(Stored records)
+ + +
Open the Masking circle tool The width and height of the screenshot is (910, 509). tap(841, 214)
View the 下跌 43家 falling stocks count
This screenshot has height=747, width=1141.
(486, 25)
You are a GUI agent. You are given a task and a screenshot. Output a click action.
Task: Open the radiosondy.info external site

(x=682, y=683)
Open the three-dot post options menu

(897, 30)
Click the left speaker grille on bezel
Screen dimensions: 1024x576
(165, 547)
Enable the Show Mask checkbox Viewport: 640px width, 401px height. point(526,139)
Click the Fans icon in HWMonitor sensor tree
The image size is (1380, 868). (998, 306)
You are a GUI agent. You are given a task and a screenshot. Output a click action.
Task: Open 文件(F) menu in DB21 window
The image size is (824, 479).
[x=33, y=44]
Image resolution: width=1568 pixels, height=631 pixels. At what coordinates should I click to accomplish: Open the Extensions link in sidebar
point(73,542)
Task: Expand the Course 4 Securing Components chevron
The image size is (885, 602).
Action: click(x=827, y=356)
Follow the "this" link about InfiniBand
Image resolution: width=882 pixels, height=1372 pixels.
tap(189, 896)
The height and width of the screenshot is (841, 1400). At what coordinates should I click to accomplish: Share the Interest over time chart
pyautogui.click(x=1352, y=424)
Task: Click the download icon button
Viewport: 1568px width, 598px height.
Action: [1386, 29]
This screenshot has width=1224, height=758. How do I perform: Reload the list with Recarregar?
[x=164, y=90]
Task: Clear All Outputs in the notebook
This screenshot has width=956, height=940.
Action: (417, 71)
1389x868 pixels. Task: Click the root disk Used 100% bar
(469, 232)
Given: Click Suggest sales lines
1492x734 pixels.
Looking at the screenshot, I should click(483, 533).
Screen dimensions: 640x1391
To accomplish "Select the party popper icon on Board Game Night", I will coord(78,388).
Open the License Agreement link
+ + +
§ **Work required**:
Reproduce the records above line for line, without any changes.

§ **Expected answer**:
Open the Masking circle tool The width and height of the screenshot is (910, 509). tap(841, 214)
View the 下跌 43家 falling stocks count
This screenshot has height=747, width=1141.
(486, 25)
You are a GUI agent. You are given a task and a screenshot. Output a click action.
Task: Open the radiosondy.info external site

(x=682, y=683)
Open the three-dot post options menu

(897, 30)
Click the left speaker grille on bezel
Screen dimensions: 1024x576
(165, 547)
Enable the Show Mask checkbox Viewport: 640px width, 401px height. point(526,139)
Click the Fans icon in HWMonitor sensor tree
The image size is (1380, 868). (998, 306)
You are a GUI agent. You are given a task and a screenshot. Output a click action.
Task: Open 文件(F) menu in DB21 window
The image size is (824, 479).
[x=33, y=44]
Image resolution: width=1568 pixels, height=631 pixels. At what coordinates should I click to accomplish: Open the Extensions link in sidebar
point(73,542)
Task: Expand the Course 4 Securing Components chevron
The image size is (885, 602).
Action: click(x=827, y=356)
Follow the "this" link about InfiniBand
Image resolution: width=882 pixels, height=1372 pixels.
tap(189, 896)
The height and width of the screenshot is (841, 1400). At what coordinates should I click to accomplish: Share the Interest over time chart
pyautogui.click(x=1352, y=424)
Task: Click the download icon button
Viewport: 1568px width, 598px height.
Action: [1386, 29]
This screenshot has width=1224, height=758. How do I perform: Reload the list with Recarregar?
[x=164, y=90]
Task: Clear All Outputs in the notebook
This screenshot has width=956, height=940.
Action: (417, 71)
1389x868 pixels. Task: Click the root disk Used 100% bar
(469, 232)
Given: Click Suggest sales lines
1492x734 pixels.
Looking at the screenshot, I should click(483, 533).
Screen dimensions: 640x1391
To accomplish "Select the party popper icon on Board Game Night", I will coord(78,388).
Open the License Agreement link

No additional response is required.